= Sonja Vlahović =

Serbian politician

Sonja Vlahović (Соња Влаховић; born 1969) is a politician in Serbia. She has served in the National Assembly of Serbia since 2014 as a member of the Serbian Progressive Party.

==Early life and career==
Vlahović was born in Peć, Socialist Autonomous Province of Kosovo, in what was then the Socialist Republic of Serbia in the Socialist Federal Republic of Yugoslavia. She has a bachelor's degree as an economist and now lives in the Belgrade municipality of New Belgrade.

==Political career==
Vlahović received the 117th position on the Progressive Party's Aleksandar Vučić — Future We Believe In electoral list for the 2014 Serbian parliamentary election and was elected when the list won a landslide victory with 158 out of 250 mandates. She was given the 111th position on the successor Aleksandar Vučić — Serbia Is Winning list for the 2016 parliamentary election and was re-elected when the list won 131 mandates. During the 2016–20 parliament, she was a member of the assembly's environmental protection committee and the committee on finance, state budget, and control of public spending; a deputy member of the committee on Kosovo-Metohija; and a member of the parliamentary friendship groups with Belarus, Cuba, India, Indonesia, Kazakhstan, Montenegro, Russia, and Uganda.

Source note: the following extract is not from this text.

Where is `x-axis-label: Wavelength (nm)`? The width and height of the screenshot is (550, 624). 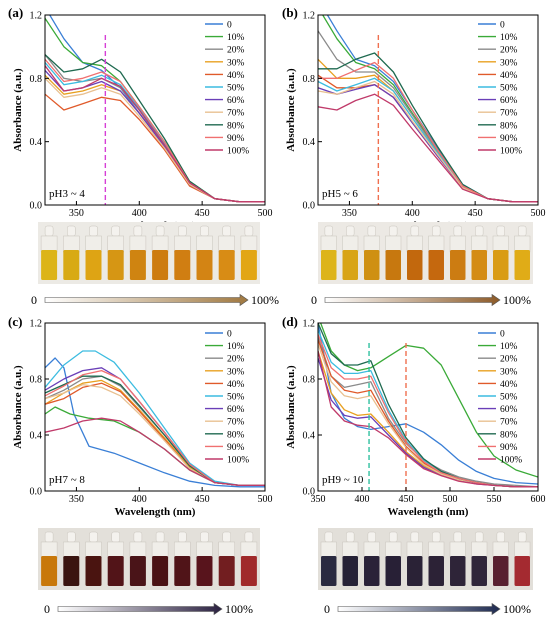 x-axis-label: Wavelength (nm) is located at coordinates (156, 512).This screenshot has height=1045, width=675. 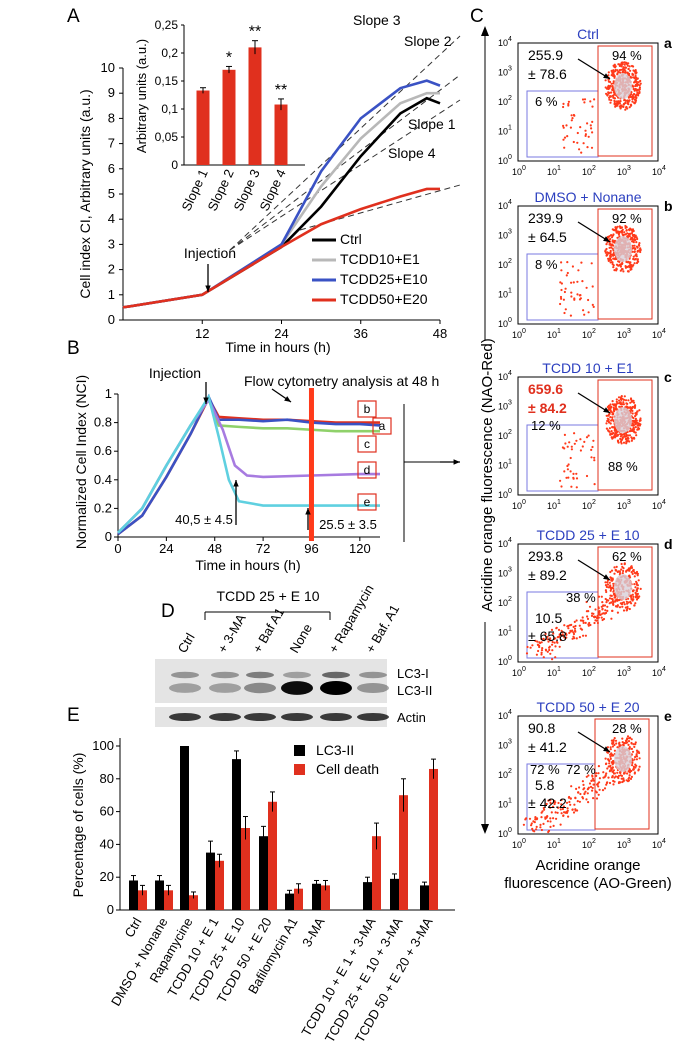 I want to click on flow-ytick-exp: 3, so click(x=510, y=404).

Vlahović received the 185th position on the Progressive Party's Aleksandar Vučić — For Our Children list for the 2020 election and was elected to a third term when the list won an increased majority with 188 mandates. She is now a member of the committee on finance, state budget, and control of public spending; a deputy member of the committee on the economy, regional development, trade, tourism, and energy; a deputy member of the committee on administrative, budgetary, mandate, and immunity issues; and a member of the parliamentary friendship groups with Canada, China, France, Germany, Italy, Russia, Slovenia, and Switzerland.